Output displacement gain can be adjusted either at the factory, or after the Servoid is installed in the parent system, even while the system is operating. This makes Servoids particularly useful in systems requiring calibration at final system acceptance testing.
Another distinguishing feature of this device is that it has only one moving part: its armature. The armature weighs 5 grams nominal and is mounted in spring systems of 300 to 1000 pounds/inch rate. This results in a natural frequency between 400 and 1000 Hz.
The dynamic response of the unit is flat within 3 dB to 140 Hz.

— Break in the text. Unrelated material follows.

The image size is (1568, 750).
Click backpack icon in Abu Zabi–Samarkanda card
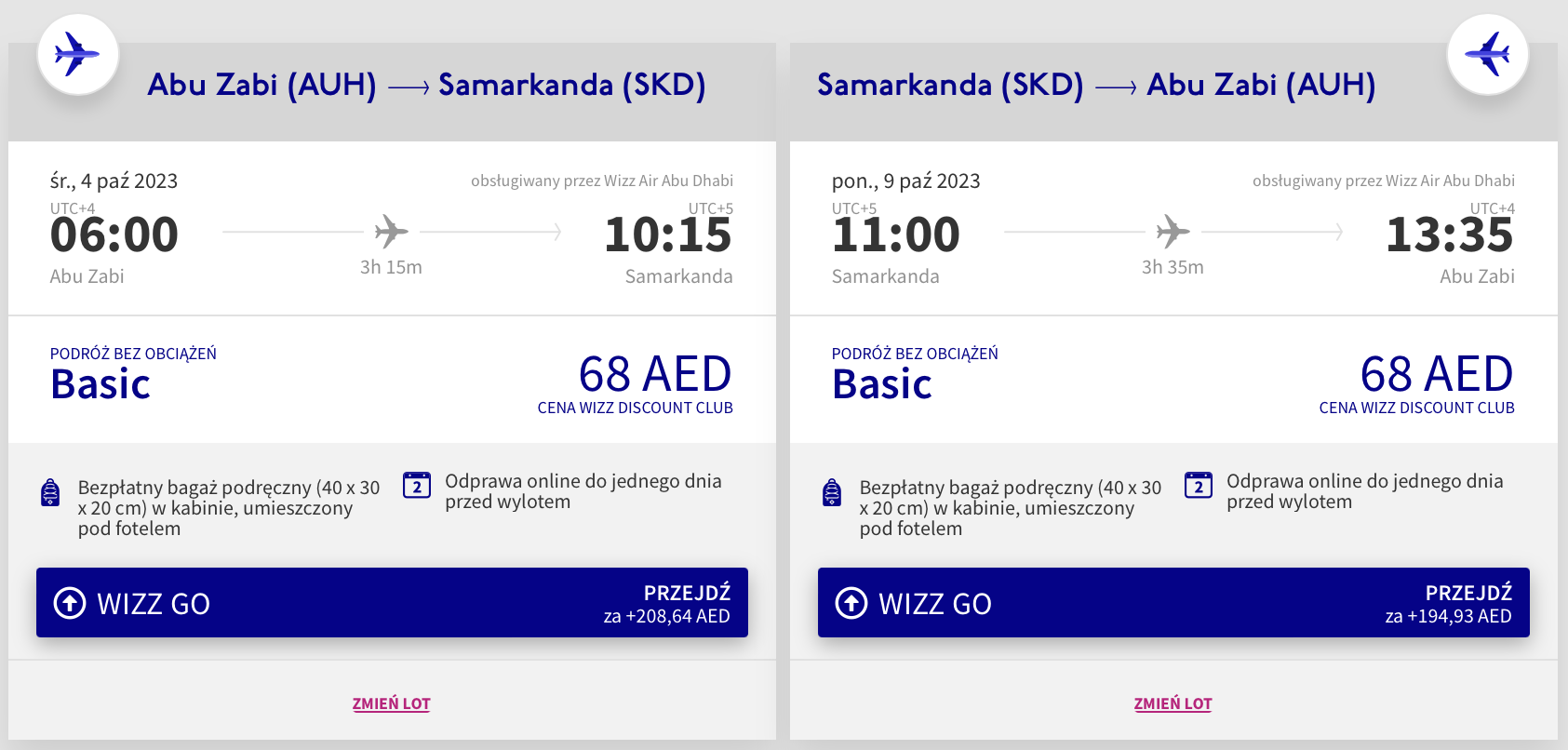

The Servoid's unique spring/mass system tolerates high vibration and acceleration. The configuration of its metallurgically bonded spring cartridge results in excellent stability and repeatability characteristics.
Typically, Servoids will have working strokes of from .010 to .030 inch and are designed to consume from 4 to 12 watts of power. These design factors depend on the force and stroke required and the selected spring cartridge (spring rate).
Servoids have no dynamic seals or rubbing surfaces. Mechanical hysteresis and wear points are eliminated. Extreme temperature effects are near zero. Contaminants have no effect on the unit's operation. These features combine to provide exceptional durability.
A Servoid has an encapsulated dry coil which is electrically isolated. Wetted surfaces and static seals can be made compatible with most fluid media. The Servoid structure withstands common operating pressure ranges.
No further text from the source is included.